I often hear people grumble about Christmas, but I’ve never actually heard anyone say they are offended by it – except for its over-commercialisation. Apart from occasionally (very) nasty tribal squabbles between Catholic and Protestant, the UK has a pretty good record of religious tolerance in recent centuries. We need to keep it that way. People of good heart – whatever their particular beliefs - would surely find it inconceivable not to respect public displays of faith as has been customary for many hundreds of years?
But Britain is decidedly secular in character and a recent report suggested that Christianity has declined to such an extent that its contribution to public life needs to be diluted. However, being a practising Christian is not a prerequisite for believing in Christmas, whilst a religiously-neutral Christmas is obviously a contradiction in terms. The roots of Christ’s Mass lie in mid-winter religious celebrations enjoyed long before Christianity reached these islands, and our modern Christmas includes traditions that would be alien to early Christians. So what the detractors of Christmas are saying is not simply that people may be upset by Christianity, but by the traditions themselves. In other words, it is the culture that might cause offence. Oh dear (again).
Well, Christmas is part of Britain's culture and heritage. The culture is full of imperfections and others are available, but this one is mine. If it’s yours too, and bearing in mind this is the season of peace and goodwill, I urge you to immediately go out and offend someone. Do it today by holding Christmas in any way you want. Sing carols, put up your Christmas tree, exchange presents, remember the Nativity, go to church, pray, burn the Yule log, eat well, see those you love – and so on.
If Christmas is not part of your culture – have a happy Christmas anyway, enjoy the holiday if you get one and I wish you peace and prosperity for the coming year.
One of the characteristics of British Christmas in recent years has been somewhat of a competition between larger retailers over who has the best TV advert. My current personal favourite is the offering from the supermarket chain, Sainsbury’s, featuring the antics of a hapless cat, Mog. Mog’s Christmas Calamity is hilarious – though it has a slightly twee ending and I’m puzzled that this creature eats boiled eggs. Egg Mog? Be that as it may – take a peek at it on YouTube – last time I checked, it had 25+million hits. If it offends anyone, I’m truly sorry. Really.

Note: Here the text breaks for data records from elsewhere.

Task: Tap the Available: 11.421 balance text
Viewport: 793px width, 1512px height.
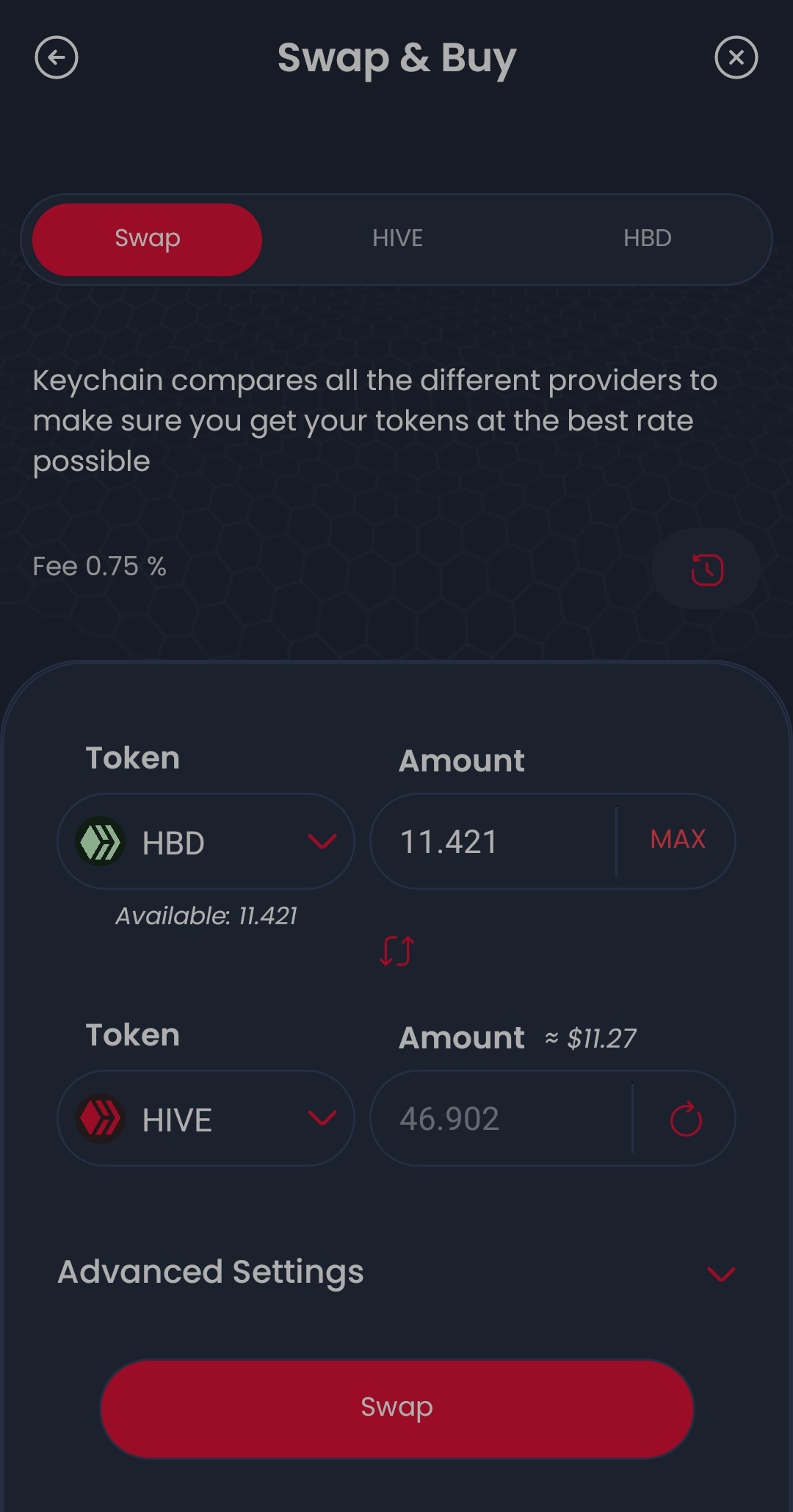Action: pos(206,916)
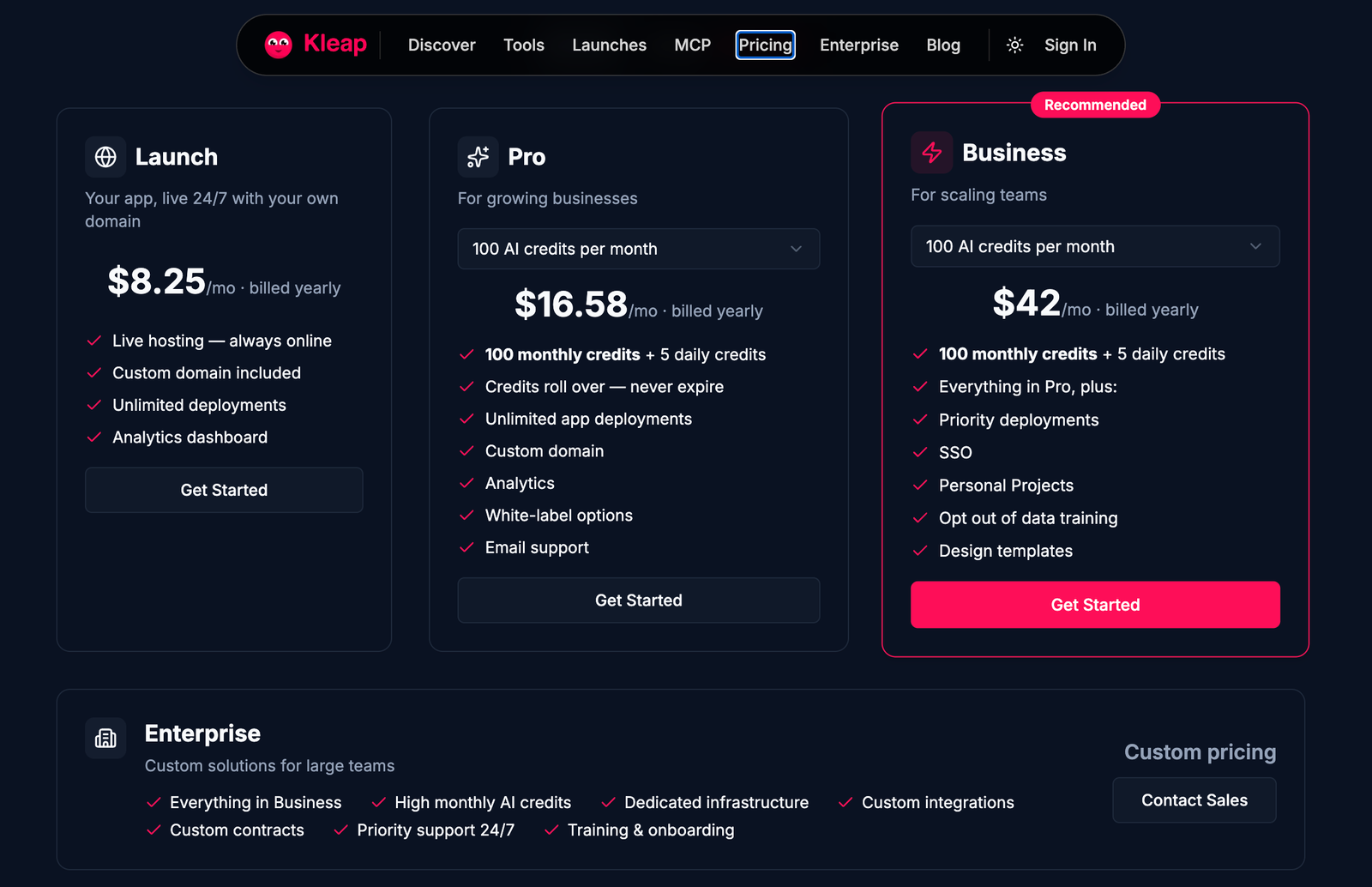Click the globe icon on Launch plan
This screenshot has height=887, width=1372.
105,157
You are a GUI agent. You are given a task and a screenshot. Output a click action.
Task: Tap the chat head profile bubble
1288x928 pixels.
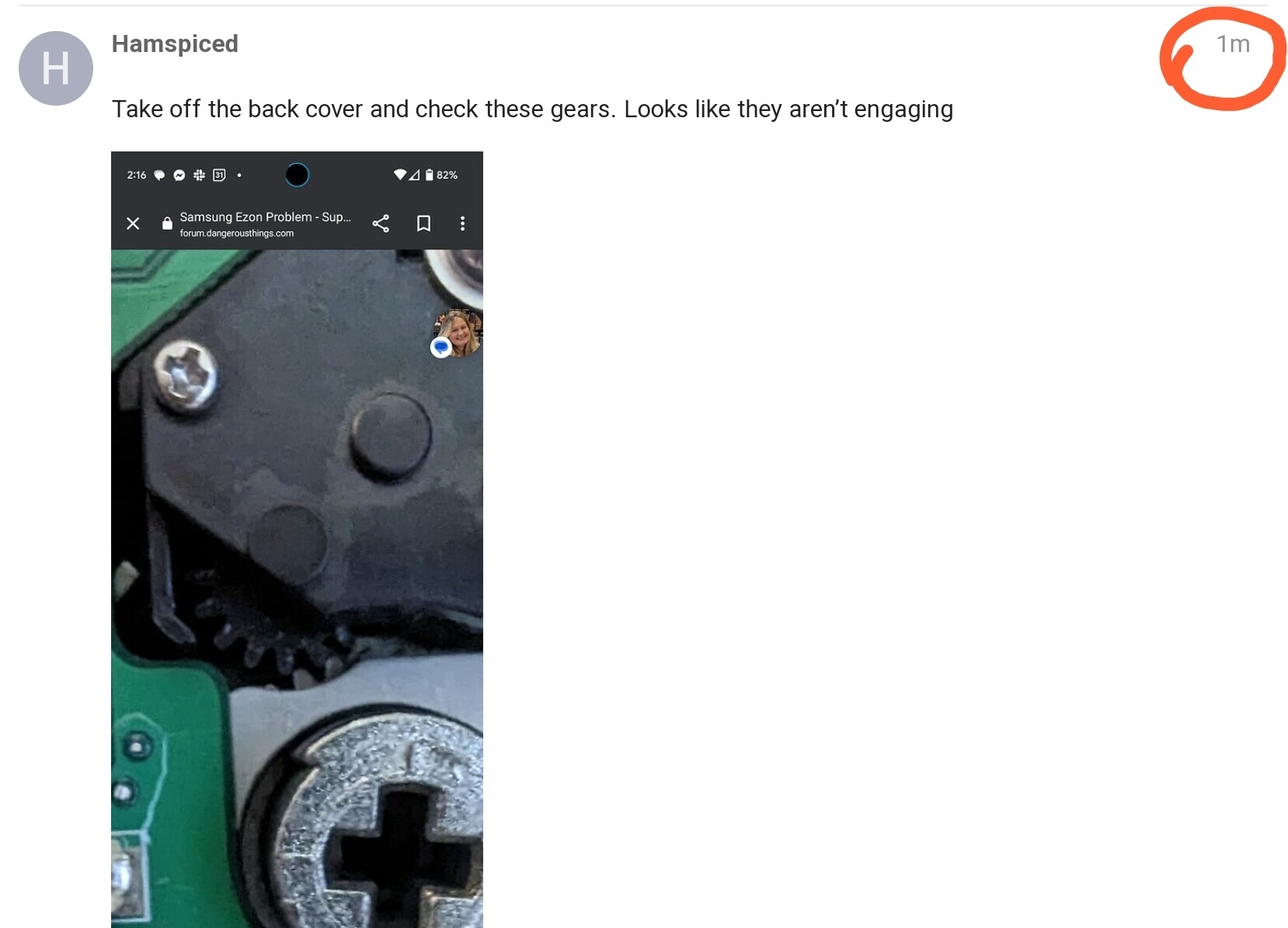pyautogui.click(x=457, y=333)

I want to thank anyone who has popped into A Bit About Britain and stayed to read anything, particularly if they have left a complimentary comment. It tickles me that people come back – even the anonymous ones (we know who some of you are) – and that A Bit About Britain is read in so many places around the world. Apologies for not saying thank you, or visiting other blogs, as often as I would like. See you again in 2016.